En binaire, cela ressemble à ceci :

11101001001 10110110001 01011110011 01000001001 10110101110 01111101000 10110100010 00111100010 11010010001 01100110100 00010011110 0101001 1011

Il y a 2048 mots, qui correspondent chacun à une chaîne spécifique de 11 chiffres de 1 et de 0 afin de permettre aux utilisateurs d’interagir plus facilement avec leurs clés privées. Lorsque vous générez un nombre aléatoire pour votre clé privée, votre portefeuille découpe ce nombre en morceaux de nombres binaires à 11 chiffres et les relie à des mots du dictionnaire mnémonique BIP 39. C’est toujours le même grand nombre, mais vous pouvez désormais le lire sous forme de mots en anglais. Étant donné que votre cerveau est beaucoup plus habitué à ce format qu’aux longues chaînes de 1 et de 0, cela réduit considérablement les risques d’erreurs de transcription entrainant une perte de fonds.
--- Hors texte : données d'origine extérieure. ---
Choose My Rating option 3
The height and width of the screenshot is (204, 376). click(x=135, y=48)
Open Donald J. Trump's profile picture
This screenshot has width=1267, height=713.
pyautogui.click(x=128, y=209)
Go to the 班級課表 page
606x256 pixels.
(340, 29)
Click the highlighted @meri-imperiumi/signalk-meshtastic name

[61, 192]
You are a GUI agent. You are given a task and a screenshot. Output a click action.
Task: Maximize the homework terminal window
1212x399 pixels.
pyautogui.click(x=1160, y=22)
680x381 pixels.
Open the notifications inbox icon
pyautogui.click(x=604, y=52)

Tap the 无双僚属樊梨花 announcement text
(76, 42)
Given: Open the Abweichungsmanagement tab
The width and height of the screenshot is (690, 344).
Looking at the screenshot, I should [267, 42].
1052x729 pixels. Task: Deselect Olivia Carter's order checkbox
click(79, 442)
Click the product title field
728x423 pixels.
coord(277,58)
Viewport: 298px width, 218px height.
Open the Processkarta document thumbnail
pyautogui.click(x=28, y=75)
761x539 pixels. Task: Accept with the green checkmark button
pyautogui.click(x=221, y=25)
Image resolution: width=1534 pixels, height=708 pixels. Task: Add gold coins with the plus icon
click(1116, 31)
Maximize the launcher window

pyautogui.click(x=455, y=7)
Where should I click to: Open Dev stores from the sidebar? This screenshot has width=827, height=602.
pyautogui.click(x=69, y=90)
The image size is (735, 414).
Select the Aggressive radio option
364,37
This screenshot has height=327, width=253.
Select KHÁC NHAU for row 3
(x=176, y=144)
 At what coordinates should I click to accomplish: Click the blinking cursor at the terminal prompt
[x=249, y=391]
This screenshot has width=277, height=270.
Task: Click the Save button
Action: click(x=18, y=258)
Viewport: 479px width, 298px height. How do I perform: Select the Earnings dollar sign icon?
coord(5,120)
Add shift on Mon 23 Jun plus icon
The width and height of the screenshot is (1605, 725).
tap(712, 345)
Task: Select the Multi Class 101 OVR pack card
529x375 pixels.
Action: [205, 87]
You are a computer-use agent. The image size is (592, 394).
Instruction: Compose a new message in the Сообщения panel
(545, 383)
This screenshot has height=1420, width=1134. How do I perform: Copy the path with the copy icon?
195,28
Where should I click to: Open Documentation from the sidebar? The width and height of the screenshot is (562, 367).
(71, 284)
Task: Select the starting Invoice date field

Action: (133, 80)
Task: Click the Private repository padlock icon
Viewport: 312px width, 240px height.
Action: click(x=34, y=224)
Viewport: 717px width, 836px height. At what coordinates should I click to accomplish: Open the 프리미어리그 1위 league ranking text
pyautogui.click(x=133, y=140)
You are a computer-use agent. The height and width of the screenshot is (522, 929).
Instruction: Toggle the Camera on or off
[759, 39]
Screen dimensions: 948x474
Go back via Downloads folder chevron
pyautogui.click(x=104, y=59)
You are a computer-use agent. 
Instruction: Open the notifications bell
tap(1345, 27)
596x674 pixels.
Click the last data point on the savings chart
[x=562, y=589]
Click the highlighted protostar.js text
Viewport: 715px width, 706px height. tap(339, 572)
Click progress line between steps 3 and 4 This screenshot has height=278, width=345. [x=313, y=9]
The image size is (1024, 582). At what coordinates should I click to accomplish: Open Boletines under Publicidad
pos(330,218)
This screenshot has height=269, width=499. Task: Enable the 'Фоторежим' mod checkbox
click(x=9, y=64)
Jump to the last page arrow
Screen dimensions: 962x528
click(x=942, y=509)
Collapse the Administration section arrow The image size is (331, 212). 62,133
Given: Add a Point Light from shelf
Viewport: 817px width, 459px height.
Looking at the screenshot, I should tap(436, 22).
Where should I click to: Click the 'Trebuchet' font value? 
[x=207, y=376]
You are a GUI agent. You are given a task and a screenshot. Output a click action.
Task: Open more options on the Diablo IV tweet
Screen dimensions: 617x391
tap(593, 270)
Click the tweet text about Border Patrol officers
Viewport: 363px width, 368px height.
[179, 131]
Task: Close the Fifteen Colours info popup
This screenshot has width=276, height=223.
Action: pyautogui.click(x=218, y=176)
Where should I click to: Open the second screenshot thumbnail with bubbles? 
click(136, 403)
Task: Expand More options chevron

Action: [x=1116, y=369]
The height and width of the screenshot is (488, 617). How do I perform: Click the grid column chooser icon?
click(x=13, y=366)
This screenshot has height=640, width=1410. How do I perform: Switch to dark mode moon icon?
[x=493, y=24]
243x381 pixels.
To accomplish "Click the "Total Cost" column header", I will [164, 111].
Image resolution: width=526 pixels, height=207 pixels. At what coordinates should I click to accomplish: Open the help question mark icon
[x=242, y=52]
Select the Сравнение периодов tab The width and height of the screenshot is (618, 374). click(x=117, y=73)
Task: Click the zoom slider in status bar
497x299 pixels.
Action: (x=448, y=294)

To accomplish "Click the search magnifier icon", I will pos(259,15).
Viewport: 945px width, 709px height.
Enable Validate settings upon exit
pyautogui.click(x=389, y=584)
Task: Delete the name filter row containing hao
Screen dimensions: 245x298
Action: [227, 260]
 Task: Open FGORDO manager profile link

Vous avez peut-être remarqué que dans le codage binaire brut de la graine de mot ci-dessus, il y a quatre chiffres (1011) isolés, et le dernier « mot » ne comporte moins de chiffres. Il s’agit d’une somme de contrôle pour garantir qu’une phrase de départ est valide. Lorsque vous générez votre nombre aléatoire, il n’y a pas suffisamment de chiffres pour le mapper exactement à 12 (ou 24) mots. Le portefeuille hache les chiffres existants que vous avez générés et prend les premiers chiffres du hachage pour les ajouter à la fin de votre nombre aléatoire. Cela vous donne suffisamment de chiffres pour correspondre au dernier mot.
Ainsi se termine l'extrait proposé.